Tasks to complete:
1 > Translate this sentence from the post on identifying slow PostgreSQL queries into French: "Scalability issues are the best kind of issue you can have."
2 > According to the post on identifying slow PostgreSQL queries, in which PostgreSQL version was the pg_stat_statements extension introduced?
3 > From the post on identifying slow PostgreSQL queries, quote the passage that runs from "Click to copy" up to and including "order by here.".

━━━━━ Selected passage

28 December, 2023•6 minute read

Identifying slow PostgreSQL queries

At my job I’ve been working on identifying performance and stability issues with our main web application, the Crimson App. As the business continues to scale and expand into new markets we are—like many startups—increasingly running in to limitations with this relatively old and creaky codebase. Scalability issues are the best kind of issue you can have.

What’s causing our current wave of performance issues? Database queries that do way too much work. In this post I’ll show you how to find these queries so you can fix them.

The `pg_stat_statements` view

pg_stat_statements is a PostgreSQL extension introduced in version 8.4 which tracks system-level metrics for all SQL statements executed by your database. You can use it to drill down and find out the following:

Which queries take up the most time to run
Which queries are run most frequently
How long each query takes to run on average
How many rows were retrieved or affected by each query
…and a lot more

While you can use nice GUI tools like Datadog’s Database Monitoring or Amazon RDS Performance Insights to answer questions about database performance, I tend to avoid using them. The two problems with tools like these is that building expertise with one often won’t translate over to your next job—you won’t have RDS Performance Insights at an Azure shop—and they often add a nontrivial amount of cost.

pg_stat_statements is included in the contrib module, which means it’s available out of the box with any standard PostgreSQL release. In fact, depending on which provider you’re using to host your database you may even find the extension is turned on for you automatically. Amazon RDS, for instance, automatically enables pg_stat_statements for all RDS instances running PostgreSQL 11 and newer.

And because it’s just a standard PostgreSQL extension, there is no added cost to using it other than the storage used by the extension.

Finding slow queries

Here’s my go to query:

Click to copy

select  substring("query", 1, 150) as "query_start",  total_exec_time,  calls,  rows / calls as "rows_per_call",  mean_exec_time,  (100 * total_exec_time / sum(total_exec_time::numeric) over ())::numeric as "cpu_percent"from pg_stat_statements

There are a lot of columns inside the pg_stat_statements view, but the ones selected by this query are the most useful in my experience. Depending on what you’re trying to debug, you may want to play around with order by here.

Note

If you have an old database it may be worth running pg_stat_statements_reset() to get rid of any old statement statistics.

The key things to look out for here are queries with high values of cpu_percent, rows_per_call, and/or calls. High values for these metrics are a tell-tale sign of a query that’s likely going to be a performance bottleneck.

━━━━━━━━━━
━━━━━ Supplied material

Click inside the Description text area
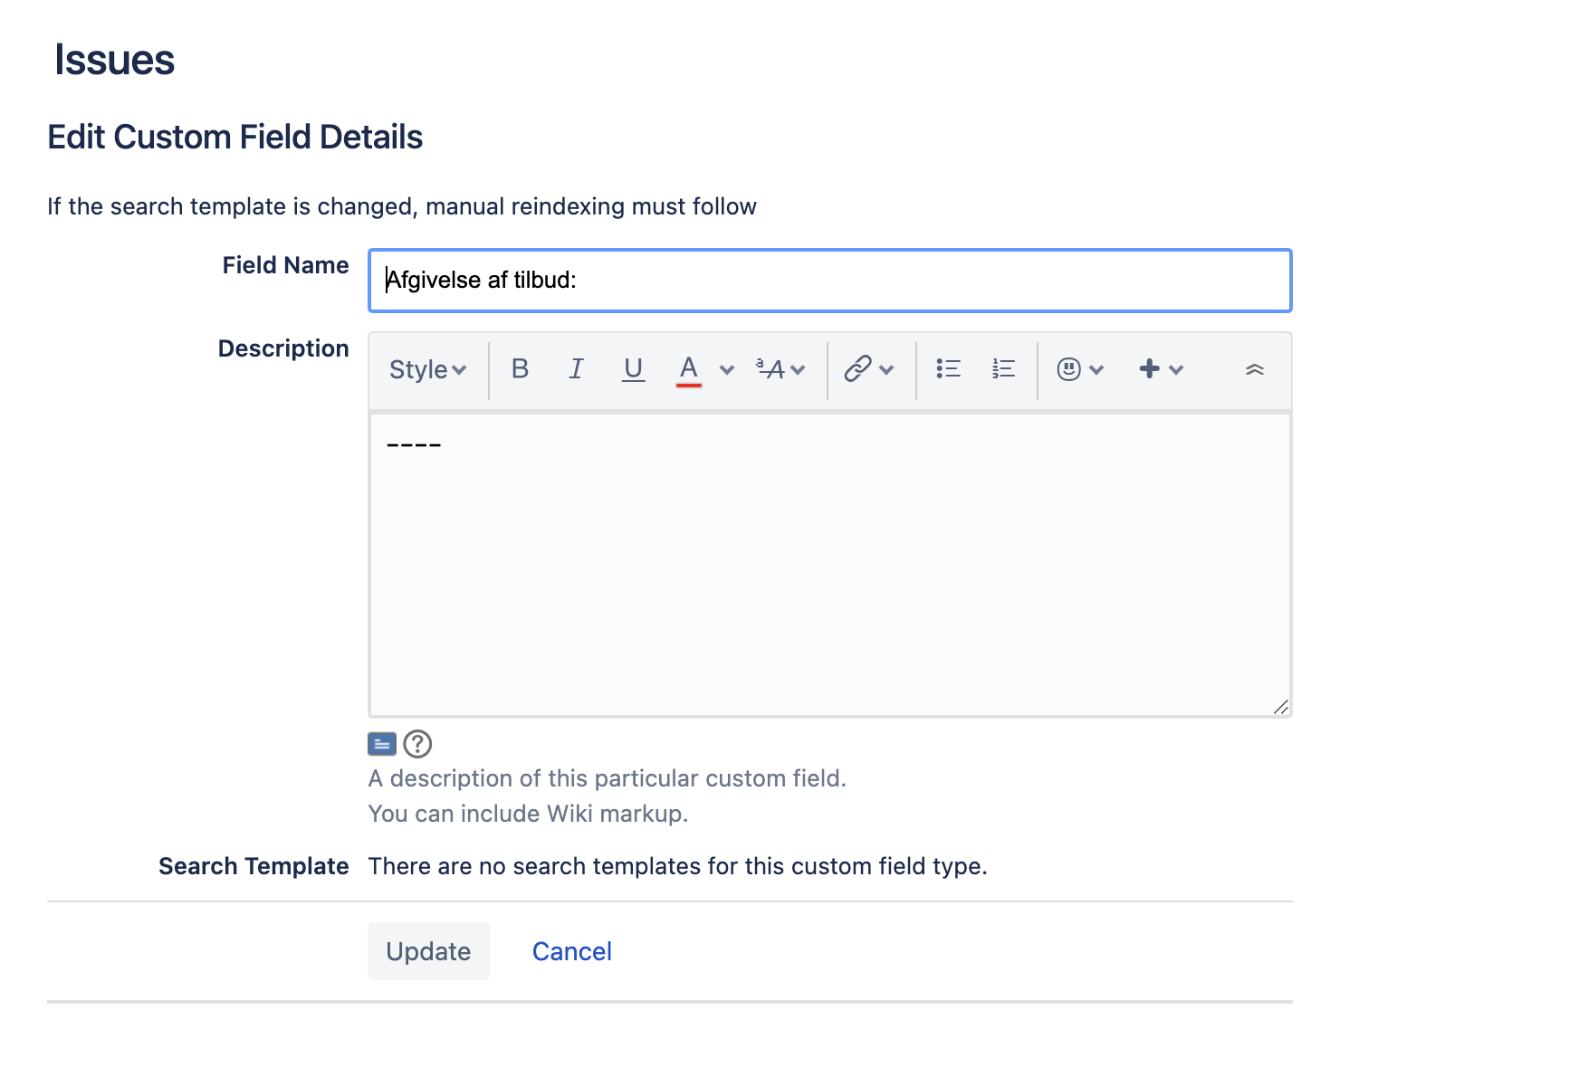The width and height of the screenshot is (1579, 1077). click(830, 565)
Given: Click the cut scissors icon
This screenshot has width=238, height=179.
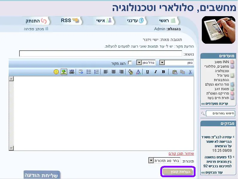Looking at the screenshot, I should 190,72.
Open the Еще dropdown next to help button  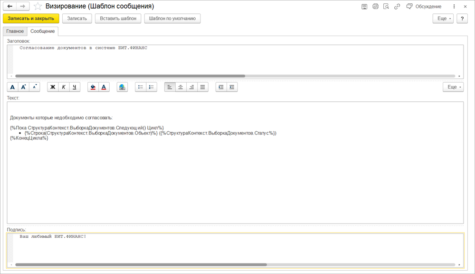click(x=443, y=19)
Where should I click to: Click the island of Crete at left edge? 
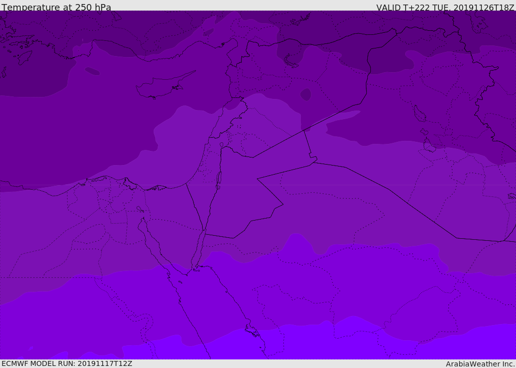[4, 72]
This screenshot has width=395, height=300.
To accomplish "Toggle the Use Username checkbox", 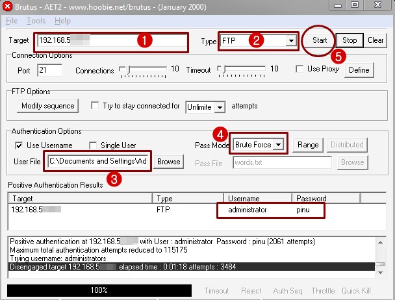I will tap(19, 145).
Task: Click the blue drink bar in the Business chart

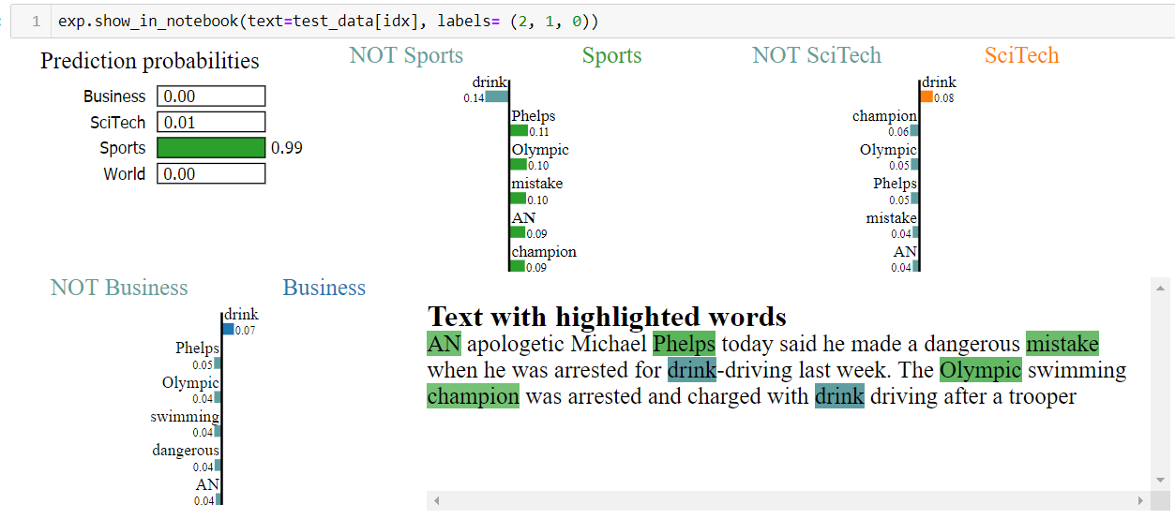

━━━━━━━━━━

Answers for each item:
1 > Les problèmes d'évolutivité sont le meilleur type de problème que l'on puisse avoir.

2 > Version 8.4.

3 >
Click to copy

select  substring("query", 1, 150) as "query_start",  total_exec_time,  calls,  rows / calls as "rows_per_call",  mean_exec_time,  (100 * total_exec_time / sum(total_exec_time::numeric) over ())::numeric as "cpu_percent"from pg_stat_statements

There are a lot of columns inside the pg_stat_statements view, but the ones selected by this query are the most useful in my experience. Depending on what you’re trying to debug, you may want to play around with order by here.